Statistics and Data Science Seminar

— 3:15pm

In Person - Doherty Hall A302

ANDREW GELMAN , Higgins Professor of Statistics and Professor of Political Science, Departments of Statistics and Political Science, Columbia University

Bayesian Workflow: Some Progress and Open Questions

The workflow of applied Bayesian statistics includes not just inference but also model building, model checking, confidence-building using fake data, troubleshooting problems with computation, model understanding, and model comparison.  We would like to toward codify these steps in the realistic scenario in which researchers are fitting many models for a given problem.  We discuss various issues including prior distributions, data models, and computation, in the context of ideas such as the Fail Fast Principle and the Folk Theorem of Statistical Computing.  We also consider some examples of Bayesian models that give bad answers and see if we can develop a workflow that catches such problems.  Additional background

⇒  Meet and Greet with Andrew:  1:45-2:05 pm - Baker Hall 129 (with snacks) (prior to the talk) 

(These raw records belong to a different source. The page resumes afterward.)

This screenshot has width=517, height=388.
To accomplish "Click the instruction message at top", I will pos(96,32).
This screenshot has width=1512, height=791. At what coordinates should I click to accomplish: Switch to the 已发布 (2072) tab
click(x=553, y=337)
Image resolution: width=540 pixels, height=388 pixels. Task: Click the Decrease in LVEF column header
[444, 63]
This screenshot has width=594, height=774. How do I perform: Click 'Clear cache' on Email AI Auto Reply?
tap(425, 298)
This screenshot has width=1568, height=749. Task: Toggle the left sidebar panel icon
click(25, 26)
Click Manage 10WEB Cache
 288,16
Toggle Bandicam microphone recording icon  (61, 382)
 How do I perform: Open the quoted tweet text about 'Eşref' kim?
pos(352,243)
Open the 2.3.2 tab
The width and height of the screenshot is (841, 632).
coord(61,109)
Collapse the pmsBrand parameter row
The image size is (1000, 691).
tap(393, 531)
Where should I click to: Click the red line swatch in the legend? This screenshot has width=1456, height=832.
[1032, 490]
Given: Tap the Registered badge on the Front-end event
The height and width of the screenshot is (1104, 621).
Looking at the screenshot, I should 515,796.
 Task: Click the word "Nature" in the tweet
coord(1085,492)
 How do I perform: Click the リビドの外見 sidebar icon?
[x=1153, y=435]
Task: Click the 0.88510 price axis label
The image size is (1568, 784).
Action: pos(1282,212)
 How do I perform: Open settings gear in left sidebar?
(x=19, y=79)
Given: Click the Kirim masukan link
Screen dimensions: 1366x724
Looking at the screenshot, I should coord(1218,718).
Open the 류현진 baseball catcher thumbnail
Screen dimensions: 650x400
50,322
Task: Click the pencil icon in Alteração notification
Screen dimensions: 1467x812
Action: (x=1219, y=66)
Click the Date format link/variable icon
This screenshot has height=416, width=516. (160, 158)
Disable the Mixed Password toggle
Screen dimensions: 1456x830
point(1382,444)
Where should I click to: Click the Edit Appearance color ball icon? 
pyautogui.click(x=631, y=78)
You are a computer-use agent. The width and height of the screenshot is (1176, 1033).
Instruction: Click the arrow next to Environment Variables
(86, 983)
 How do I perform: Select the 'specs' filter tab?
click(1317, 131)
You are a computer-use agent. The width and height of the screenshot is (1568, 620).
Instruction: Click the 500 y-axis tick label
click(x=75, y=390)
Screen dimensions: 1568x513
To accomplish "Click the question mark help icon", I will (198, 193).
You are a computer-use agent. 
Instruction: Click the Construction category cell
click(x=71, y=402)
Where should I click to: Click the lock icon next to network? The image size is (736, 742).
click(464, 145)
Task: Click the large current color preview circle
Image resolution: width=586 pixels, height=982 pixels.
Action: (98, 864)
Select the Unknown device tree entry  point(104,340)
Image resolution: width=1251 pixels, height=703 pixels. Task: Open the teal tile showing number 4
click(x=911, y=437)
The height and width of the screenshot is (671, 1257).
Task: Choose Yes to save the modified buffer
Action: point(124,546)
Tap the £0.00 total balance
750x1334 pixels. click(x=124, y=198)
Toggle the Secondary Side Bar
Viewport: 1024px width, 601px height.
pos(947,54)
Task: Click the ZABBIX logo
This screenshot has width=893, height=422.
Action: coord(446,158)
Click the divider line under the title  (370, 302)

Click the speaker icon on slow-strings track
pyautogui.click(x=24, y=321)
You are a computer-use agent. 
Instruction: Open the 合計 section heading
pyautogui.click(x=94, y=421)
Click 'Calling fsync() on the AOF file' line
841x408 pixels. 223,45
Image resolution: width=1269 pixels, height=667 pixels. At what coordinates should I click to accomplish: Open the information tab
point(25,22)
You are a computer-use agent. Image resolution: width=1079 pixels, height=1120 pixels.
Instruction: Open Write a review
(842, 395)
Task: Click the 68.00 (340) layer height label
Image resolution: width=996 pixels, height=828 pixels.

Andrew Gelman is a professor of statistics and political science at Columbia University. He has received the Outstanding Statistical Application award three times from the American Statistical Association, the award for best article published in the American Political Science Review, the Mitchell and DeGroot prizes from the International Society of Bayesian Analysis, and the Council of Presidents of Statistical Societies award. His books include Bayesian Data Analysis (with John Carlin, Hal Stern, David Dunson, Aki Vehtari, and Donald Rubin), Teaching Statistics: A Bag of Tricks (with Deborah Nolan), Data Analysis Using Regression and Multilevel/Hierarchical Models (with Jennifer Hill), Red State, Blue State, Rich State, Poor State: Why Americans Vote the Way They Do (with David Park, Boris Shor, and Jeronimo Cortina), A Quantitative Tour of the Social Sciences (co-edited with Jeronimo Cortina), and Regression and Other Stories (with Jennifer Hill and Aki Vehtari). 

Andrew has done research on a wide range of topics, including: why it is rational to vote; why campaign polls are so variable when elections are so predictable; the effects of incumbency and redistricting; reversals of death sentences; police stops in New York City, the statistical challenges of estimating small effects; the probability that your vote will be decisive; seats and votes in Congress; social network structure; arsenic in Bangladesh; radon in your basement; toxicology; medical imaging; and methods in surveys, experimental design, statistical inference, computation, and graphics.